• _YOUR INSTRUCTIONS_:
Below are some entries. Copy each line that holds the string "Name".

• _Stored records_:
* * * * * * *
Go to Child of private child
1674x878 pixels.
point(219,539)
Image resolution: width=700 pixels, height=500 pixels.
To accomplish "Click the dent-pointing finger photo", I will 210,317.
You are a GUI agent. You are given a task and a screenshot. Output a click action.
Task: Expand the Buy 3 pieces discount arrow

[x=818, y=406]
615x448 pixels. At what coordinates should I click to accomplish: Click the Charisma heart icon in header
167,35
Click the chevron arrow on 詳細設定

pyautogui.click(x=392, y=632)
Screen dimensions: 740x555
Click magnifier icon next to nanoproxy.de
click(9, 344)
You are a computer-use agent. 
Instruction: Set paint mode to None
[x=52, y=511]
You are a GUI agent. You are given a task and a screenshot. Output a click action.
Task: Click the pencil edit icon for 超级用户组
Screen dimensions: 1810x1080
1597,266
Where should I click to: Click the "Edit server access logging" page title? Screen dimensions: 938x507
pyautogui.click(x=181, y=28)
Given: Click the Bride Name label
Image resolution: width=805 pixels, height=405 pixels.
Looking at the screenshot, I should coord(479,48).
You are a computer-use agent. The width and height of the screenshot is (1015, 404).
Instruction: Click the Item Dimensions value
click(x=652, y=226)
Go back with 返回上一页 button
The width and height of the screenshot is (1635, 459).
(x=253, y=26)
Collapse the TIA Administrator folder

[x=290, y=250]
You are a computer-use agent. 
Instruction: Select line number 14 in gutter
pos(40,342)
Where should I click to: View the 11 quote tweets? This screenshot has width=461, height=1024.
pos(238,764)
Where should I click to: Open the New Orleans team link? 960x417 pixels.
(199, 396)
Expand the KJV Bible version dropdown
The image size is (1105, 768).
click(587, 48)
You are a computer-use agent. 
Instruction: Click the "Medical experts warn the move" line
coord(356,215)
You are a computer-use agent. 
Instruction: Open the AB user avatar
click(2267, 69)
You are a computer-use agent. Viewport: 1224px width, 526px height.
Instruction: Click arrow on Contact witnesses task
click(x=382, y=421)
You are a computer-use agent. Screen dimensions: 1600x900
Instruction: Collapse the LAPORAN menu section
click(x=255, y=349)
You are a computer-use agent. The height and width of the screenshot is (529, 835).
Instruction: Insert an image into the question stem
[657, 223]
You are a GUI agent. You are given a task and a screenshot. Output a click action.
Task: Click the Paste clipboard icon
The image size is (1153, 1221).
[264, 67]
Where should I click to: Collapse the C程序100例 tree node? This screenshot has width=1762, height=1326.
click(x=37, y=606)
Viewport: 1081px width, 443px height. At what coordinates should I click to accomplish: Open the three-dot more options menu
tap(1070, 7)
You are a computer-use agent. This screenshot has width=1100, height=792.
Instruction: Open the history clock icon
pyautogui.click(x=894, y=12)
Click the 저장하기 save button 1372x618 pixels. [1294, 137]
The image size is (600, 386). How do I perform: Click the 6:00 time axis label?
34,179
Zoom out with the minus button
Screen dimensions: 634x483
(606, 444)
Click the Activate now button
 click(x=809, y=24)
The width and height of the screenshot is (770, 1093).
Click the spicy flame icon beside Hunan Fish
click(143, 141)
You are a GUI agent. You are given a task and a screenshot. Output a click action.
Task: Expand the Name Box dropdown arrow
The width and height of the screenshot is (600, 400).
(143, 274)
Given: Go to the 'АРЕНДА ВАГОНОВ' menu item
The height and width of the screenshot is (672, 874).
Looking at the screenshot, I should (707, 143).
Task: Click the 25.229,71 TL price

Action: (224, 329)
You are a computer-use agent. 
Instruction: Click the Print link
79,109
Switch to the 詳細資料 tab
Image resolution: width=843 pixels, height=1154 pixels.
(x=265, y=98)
* * * * * * *
• _ANSWER BOX_:
Given: Click the Bride Name label
Task: Expand the Name Box dropdown arrow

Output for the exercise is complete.